_What is being asked_
Some lines of these records may hold the word "account"; state how many, using only the number.

_Data to examine_

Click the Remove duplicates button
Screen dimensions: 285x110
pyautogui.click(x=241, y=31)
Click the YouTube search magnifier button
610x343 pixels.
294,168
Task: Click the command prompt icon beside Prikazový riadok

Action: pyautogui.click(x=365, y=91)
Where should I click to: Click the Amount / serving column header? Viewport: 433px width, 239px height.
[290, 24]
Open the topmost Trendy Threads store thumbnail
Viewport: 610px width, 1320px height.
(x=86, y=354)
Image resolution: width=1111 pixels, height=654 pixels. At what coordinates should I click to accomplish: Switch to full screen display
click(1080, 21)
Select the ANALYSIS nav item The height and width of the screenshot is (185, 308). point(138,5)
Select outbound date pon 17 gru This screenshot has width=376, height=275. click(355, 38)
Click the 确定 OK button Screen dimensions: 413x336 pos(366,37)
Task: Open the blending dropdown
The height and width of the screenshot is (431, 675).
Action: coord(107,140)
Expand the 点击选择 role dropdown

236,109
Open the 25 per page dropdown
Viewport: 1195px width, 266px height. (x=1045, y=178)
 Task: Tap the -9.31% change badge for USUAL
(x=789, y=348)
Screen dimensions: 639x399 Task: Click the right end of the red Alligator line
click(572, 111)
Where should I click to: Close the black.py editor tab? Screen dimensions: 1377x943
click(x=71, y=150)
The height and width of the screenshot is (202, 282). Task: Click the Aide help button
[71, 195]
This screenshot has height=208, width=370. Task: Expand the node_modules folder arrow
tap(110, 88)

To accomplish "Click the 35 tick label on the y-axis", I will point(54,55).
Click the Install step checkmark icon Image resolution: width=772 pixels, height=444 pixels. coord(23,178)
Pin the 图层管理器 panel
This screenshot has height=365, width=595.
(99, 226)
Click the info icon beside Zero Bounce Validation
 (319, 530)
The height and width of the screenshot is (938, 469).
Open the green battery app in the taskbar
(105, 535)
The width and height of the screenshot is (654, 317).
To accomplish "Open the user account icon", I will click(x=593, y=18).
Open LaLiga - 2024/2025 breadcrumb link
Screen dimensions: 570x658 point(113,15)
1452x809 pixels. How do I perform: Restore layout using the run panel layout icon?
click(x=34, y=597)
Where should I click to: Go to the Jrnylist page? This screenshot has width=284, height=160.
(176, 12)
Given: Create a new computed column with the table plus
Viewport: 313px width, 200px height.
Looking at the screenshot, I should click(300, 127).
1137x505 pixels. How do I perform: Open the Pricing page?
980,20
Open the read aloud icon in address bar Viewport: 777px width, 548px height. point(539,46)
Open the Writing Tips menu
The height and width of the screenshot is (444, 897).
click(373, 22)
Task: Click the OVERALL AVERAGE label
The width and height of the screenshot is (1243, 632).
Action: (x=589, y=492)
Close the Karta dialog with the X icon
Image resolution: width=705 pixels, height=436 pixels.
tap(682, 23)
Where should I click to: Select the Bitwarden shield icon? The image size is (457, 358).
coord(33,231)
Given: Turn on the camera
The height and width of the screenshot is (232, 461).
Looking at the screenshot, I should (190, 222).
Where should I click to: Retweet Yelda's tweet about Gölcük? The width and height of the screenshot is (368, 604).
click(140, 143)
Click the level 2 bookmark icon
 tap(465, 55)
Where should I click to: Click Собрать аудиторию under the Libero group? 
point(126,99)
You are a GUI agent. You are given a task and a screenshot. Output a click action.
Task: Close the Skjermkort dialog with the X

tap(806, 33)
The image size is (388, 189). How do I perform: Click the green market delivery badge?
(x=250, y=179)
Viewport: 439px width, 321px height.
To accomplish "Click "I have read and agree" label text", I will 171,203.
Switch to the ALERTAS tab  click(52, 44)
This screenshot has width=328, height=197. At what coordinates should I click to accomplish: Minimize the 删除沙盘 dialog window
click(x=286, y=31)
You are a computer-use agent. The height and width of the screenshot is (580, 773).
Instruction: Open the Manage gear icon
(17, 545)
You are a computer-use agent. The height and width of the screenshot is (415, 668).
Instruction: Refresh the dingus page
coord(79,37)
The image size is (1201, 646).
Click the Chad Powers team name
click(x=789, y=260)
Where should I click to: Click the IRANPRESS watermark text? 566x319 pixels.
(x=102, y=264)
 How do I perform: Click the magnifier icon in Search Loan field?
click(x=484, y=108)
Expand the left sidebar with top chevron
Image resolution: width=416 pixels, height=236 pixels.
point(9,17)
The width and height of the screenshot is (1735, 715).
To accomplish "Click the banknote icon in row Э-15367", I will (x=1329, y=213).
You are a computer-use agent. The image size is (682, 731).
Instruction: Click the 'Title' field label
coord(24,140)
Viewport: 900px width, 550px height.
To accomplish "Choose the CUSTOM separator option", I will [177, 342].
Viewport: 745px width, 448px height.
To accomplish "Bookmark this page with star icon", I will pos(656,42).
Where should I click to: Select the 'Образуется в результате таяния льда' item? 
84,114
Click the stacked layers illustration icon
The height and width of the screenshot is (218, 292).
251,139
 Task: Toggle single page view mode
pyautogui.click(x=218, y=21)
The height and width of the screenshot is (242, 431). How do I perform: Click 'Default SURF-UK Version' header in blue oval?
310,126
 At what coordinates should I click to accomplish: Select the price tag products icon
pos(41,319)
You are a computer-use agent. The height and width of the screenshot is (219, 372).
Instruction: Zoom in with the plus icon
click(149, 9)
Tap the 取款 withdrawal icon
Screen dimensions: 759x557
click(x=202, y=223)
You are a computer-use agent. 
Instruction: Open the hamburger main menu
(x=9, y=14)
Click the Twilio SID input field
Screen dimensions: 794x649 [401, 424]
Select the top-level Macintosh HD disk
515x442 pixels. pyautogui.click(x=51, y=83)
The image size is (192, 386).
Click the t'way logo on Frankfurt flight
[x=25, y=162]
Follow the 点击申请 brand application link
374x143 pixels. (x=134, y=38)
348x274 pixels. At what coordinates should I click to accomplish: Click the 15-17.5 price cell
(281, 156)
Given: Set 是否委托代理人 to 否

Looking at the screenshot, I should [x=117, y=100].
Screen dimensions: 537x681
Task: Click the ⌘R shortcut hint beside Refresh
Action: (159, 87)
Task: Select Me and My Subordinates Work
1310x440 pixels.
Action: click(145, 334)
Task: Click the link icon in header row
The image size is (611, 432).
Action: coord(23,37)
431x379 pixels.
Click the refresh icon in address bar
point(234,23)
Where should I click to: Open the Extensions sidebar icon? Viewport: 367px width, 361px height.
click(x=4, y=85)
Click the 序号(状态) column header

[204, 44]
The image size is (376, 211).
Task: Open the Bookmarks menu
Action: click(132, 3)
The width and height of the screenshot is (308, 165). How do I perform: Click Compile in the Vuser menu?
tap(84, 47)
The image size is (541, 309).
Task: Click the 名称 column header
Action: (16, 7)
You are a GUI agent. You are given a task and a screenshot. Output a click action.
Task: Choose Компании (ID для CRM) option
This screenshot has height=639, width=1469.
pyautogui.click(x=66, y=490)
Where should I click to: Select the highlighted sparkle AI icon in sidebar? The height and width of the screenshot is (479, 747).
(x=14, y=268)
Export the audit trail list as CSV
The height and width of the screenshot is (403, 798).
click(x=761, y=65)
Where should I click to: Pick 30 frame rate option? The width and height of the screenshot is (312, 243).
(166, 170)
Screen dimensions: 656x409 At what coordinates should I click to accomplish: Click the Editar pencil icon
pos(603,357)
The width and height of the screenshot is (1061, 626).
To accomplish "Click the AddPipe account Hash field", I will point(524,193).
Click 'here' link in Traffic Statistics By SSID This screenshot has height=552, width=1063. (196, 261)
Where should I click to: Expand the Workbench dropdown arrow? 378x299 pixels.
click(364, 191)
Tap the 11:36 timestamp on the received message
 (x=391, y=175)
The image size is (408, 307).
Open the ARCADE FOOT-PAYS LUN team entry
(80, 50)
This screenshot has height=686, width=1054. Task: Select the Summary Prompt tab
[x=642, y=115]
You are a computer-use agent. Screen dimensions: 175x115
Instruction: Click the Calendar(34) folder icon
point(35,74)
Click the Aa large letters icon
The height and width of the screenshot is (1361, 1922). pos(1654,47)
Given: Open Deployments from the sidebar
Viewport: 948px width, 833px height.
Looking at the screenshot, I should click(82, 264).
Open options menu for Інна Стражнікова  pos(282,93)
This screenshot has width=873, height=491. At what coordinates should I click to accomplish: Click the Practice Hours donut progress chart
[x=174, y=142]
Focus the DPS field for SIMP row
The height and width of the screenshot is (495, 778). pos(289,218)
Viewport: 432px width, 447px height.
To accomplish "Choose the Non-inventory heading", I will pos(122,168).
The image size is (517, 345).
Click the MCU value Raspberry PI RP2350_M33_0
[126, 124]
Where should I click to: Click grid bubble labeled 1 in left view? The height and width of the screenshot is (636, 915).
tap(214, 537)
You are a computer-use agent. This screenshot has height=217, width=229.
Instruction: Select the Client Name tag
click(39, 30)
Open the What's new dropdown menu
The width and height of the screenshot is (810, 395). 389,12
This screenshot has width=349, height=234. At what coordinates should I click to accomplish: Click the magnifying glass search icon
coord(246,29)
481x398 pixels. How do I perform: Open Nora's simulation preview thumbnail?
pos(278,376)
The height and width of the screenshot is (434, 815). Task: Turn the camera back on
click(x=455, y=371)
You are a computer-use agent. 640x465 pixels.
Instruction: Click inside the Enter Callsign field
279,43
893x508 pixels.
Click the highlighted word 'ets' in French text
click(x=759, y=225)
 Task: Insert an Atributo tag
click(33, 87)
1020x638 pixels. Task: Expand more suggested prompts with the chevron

_Result below_
2